У Ральфа был такой вид, словно он тоже думает о беглом прикосновении губ, которое горело в ее мозгу как клеймо. Но этого не может быть. Поцелуй ведь ей только приснился…
— Мы будем встречаться каждое утро, пока я окончательно не спланирую и не проведу гонку Тур д'Оберхоф, — решительно ответил он.
Она жестом показала на гору бумаг.
— Сомневаюсь, что смогу уделить вам много времени.
Выражение лица Ральфа говорило, что он с наслаждением смахнул бы эти бумаги со стола.
— У вас нет выбора. В данный момент этот проект является делом первостепенной важности. Я знаю, что Эрих уже сообщил вам об этом.
Откуда он знает, о чем шла речь на совещании с князем Эрихом? Ингрид не сумела скрыть, что идея проведения спортивных соревнований в замке ей не нравится. Однако князь еще раз подчеркнул значение велогонки для будущего благотворительного фонда и предупредил, что программа материальной помощи детям из бедных семей находится под угрозой срыва. Ральф — двоюродный брат князя. Черт побери, кровные узы — дело святое, но на сына Ральфа это не распространяется, подумала Ингрид, радуясь приходу гнева, который помог ей забыть о злополучном поцелуе. Эта дурацкая гонка ей не по душе, но все остальные, кажется, думают по-другому.
Что является причиной ее антипатии — гонка или сам Ральф? Едва ли можно отделить одно от другого.
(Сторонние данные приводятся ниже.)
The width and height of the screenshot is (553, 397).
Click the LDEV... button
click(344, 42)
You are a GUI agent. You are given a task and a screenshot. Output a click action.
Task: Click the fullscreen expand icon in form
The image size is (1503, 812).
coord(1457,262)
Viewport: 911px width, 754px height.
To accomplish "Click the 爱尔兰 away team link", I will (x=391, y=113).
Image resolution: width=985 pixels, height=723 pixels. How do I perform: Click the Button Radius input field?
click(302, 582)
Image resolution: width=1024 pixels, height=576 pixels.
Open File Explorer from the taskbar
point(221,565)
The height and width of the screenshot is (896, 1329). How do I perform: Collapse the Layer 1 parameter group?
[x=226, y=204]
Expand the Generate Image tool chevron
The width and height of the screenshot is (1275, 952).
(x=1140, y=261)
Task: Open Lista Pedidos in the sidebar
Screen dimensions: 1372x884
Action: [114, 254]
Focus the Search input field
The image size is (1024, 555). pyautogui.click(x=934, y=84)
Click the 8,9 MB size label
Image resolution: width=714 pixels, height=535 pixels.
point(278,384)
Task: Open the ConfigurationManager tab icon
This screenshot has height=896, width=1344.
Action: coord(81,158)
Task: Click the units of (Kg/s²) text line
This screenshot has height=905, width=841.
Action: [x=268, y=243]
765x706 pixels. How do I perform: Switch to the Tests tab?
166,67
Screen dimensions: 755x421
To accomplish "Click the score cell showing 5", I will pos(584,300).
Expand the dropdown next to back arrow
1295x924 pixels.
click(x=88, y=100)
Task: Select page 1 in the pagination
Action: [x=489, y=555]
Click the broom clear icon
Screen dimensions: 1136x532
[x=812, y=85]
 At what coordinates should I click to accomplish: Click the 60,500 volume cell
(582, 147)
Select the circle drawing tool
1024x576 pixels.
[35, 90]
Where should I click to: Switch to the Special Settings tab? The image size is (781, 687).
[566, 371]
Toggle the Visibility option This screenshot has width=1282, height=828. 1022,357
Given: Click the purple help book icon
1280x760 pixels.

Если бы Ральф выполнил свой долг перед Урсулой и их ребенком, Ингрид отнеслась бы к этой идее без предубеждения. Но она не могла простить Ральфу, что он отвернулся от собственного ребенка, и это отношение распространилось на все их совместные дела.
Пытаясь избежать его взгляда, она потянула к себе какую-то бумагу.
— Князь просил меня помочь вам работать над проектом, но не сказал, на какой срок я должна отложить выполнение своих прямых обязанностей.
Ральф уперся ладонями в крышку стола.
— Тогда я сделаю это сам. Если гонка не будет иметь успеха, то, даже если вы выставите все имеющиеся в замке картины, это ничего не изменит. Поэтому я предлагаю вам отложить все другие планы на сегодняшнее утро.
Она чопорно сложила руки, заставила себя поднять глаза, увидела гневный взгляд Ральфа, и сердце ее сжалось.
— Если время настолько поджимает, то почему вы так долго здесь не появлялись?
И дернул же черт ее за язык! Теперь Ральф догадается, что вчера она ждала его весь день, а когда он не пришел, чуть не умерла от досады.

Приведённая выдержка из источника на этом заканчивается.